**WHAT YOU SHOULD DO:** There is material below. Print exactly the lines starting at the line with "The width and height of the screenshot is (228, 194)." and ending at the line with "Click the Pro", ends included, and no others.

DATA START

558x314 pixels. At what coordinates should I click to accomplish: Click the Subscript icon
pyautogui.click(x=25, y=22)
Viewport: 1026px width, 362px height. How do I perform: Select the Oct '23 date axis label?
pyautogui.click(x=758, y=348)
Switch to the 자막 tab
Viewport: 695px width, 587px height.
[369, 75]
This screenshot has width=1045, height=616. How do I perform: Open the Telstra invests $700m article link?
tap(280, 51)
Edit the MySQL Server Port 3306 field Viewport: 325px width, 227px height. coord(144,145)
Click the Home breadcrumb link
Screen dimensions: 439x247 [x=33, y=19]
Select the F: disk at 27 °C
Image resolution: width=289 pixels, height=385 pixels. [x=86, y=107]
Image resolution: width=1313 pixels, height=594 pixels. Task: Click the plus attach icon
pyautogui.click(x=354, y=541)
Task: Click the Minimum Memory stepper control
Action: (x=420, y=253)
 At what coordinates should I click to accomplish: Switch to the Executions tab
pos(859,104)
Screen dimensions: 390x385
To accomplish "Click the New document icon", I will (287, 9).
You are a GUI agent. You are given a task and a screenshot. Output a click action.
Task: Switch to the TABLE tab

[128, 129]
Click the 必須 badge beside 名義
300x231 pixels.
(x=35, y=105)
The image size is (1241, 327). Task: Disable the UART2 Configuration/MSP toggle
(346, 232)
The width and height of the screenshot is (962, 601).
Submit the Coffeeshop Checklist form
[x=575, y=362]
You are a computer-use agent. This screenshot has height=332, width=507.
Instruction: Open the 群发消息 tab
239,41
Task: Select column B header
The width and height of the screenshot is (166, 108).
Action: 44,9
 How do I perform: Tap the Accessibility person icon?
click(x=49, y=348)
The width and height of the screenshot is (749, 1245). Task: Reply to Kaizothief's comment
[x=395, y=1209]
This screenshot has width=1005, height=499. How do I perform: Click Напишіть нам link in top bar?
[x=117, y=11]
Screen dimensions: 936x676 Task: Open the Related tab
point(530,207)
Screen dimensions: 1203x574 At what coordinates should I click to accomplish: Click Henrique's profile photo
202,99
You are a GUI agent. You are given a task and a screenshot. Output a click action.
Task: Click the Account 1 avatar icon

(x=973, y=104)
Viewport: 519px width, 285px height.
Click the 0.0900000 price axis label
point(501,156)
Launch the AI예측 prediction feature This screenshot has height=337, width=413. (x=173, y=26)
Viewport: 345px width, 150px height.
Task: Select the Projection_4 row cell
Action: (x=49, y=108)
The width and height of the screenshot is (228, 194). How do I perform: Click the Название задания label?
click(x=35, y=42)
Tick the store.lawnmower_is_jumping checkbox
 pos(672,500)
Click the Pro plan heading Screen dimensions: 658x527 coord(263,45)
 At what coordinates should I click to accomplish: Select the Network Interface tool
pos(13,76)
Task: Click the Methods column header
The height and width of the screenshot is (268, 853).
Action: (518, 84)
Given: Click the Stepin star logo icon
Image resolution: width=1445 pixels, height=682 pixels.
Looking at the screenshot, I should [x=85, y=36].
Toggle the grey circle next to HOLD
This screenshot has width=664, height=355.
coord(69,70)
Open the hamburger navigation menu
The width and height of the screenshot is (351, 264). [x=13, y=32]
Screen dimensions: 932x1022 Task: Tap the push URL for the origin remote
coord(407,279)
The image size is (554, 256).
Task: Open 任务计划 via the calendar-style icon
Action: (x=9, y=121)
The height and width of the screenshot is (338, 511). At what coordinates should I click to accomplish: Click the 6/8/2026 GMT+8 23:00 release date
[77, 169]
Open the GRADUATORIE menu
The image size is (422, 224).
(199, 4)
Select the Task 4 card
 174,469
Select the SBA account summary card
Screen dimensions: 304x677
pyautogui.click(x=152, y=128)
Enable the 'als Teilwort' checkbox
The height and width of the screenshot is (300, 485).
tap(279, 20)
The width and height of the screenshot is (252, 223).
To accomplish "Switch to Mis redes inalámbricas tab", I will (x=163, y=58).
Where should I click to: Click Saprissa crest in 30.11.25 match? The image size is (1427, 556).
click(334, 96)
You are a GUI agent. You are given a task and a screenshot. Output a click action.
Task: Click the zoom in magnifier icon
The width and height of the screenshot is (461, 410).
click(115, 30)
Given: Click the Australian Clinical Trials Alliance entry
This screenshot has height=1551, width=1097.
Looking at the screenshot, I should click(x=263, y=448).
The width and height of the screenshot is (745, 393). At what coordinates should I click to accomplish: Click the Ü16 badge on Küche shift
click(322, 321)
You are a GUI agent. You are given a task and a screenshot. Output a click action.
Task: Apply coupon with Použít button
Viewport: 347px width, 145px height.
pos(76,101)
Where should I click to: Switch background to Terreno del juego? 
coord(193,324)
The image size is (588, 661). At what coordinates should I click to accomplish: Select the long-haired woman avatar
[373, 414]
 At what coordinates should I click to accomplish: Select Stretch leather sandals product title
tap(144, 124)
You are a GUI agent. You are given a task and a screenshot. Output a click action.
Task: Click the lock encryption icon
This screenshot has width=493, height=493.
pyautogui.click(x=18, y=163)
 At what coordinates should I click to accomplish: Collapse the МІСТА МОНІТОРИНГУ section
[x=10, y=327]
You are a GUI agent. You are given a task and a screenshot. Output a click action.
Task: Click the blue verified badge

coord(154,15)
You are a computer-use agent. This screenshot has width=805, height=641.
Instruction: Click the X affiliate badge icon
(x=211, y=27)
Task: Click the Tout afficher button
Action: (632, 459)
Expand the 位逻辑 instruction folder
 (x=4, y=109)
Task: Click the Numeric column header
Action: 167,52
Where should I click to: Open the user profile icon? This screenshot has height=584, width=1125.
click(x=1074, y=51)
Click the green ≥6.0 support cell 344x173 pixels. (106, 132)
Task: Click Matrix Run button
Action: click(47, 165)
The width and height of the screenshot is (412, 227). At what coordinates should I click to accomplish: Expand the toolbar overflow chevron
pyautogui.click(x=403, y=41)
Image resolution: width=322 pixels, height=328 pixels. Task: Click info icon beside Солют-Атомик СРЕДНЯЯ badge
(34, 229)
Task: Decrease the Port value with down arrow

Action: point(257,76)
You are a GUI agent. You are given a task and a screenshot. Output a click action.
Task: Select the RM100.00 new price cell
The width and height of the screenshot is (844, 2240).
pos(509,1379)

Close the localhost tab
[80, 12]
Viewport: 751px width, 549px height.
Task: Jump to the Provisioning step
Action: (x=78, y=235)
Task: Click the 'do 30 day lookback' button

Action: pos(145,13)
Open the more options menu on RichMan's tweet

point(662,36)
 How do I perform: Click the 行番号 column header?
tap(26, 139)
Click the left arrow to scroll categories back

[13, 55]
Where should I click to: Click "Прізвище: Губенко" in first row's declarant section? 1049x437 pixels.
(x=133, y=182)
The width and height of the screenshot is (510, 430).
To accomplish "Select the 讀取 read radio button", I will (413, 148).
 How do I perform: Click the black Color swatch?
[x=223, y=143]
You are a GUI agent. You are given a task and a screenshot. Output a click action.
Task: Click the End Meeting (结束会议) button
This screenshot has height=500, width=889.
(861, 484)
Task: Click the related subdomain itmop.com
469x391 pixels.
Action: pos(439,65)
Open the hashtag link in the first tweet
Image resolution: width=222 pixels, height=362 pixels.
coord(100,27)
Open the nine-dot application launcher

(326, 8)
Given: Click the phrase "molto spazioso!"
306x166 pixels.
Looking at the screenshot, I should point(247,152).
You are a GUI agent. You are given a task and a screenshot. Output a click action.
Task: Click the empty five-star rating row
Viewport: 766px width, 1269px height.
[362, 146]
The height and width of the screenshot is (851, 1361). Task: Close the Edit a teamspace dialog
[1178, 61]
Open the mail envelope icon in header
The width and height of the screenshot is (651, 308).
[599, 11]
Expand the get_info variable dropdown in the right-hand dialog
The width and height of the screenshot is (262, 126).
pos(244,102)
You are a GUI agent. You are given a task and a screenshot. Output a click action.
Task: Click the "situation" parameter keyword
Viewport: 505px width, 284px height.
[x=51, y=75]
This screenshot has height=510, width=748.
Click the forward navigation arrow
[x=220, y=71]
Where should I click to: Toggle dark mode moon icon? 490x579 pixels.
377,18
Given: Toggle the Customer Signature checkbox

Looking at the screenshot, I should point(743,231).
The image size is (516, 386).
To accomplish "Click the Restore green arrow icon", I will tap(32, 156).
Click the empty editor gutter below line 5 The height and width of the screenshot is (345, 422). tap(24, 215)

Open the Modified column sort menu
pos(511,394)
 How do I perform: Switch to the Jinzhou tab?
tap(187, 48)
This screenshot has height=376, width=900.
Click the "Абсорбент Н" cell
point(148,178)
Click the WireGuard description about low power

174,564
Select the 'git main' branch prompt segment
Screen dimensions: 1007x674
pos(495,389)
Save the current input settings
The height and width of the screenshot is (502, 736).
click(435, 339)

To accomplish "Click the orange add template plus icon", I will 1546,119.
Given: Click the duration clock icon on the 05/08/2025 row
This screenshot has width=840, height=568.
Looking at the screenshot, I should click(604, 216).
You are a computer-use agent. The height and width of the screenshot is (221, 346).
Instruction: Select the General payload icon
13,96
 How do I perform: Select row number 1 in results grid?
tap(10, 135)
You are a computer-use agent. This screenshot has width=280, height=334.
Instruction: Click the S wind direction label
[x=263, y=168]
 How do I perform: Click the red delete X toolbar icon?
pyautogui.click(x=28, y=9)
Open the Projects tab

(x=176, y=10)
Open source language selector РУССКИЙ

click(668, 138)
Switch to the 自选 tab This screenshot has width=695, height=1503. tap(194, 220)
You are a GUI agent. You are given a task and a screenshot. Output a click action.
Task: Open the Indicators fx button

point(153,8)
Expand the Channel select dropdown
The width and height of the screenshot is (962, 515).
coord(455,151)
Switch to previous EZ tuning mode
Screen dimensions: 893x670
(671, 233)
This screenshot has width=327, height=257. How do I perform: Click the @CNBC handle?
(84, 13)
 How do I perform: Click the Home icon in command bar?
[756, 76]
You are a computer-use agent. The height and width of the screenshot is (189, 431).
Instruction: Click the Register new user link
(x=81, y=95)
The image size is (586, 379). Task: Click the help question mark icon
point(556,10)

DATA END

**OUTPUT OF THE EXERCISE:**
The width and height of the screenshot is (228, 194). How do I perform: Click the Название задания label?
click(x=35, y=42)
Tick the store.lawnmower_is_jumping checkbox
 pos(672,500)
Click the Pro plan heading Screen dimensions: 658x527 coord(263,45)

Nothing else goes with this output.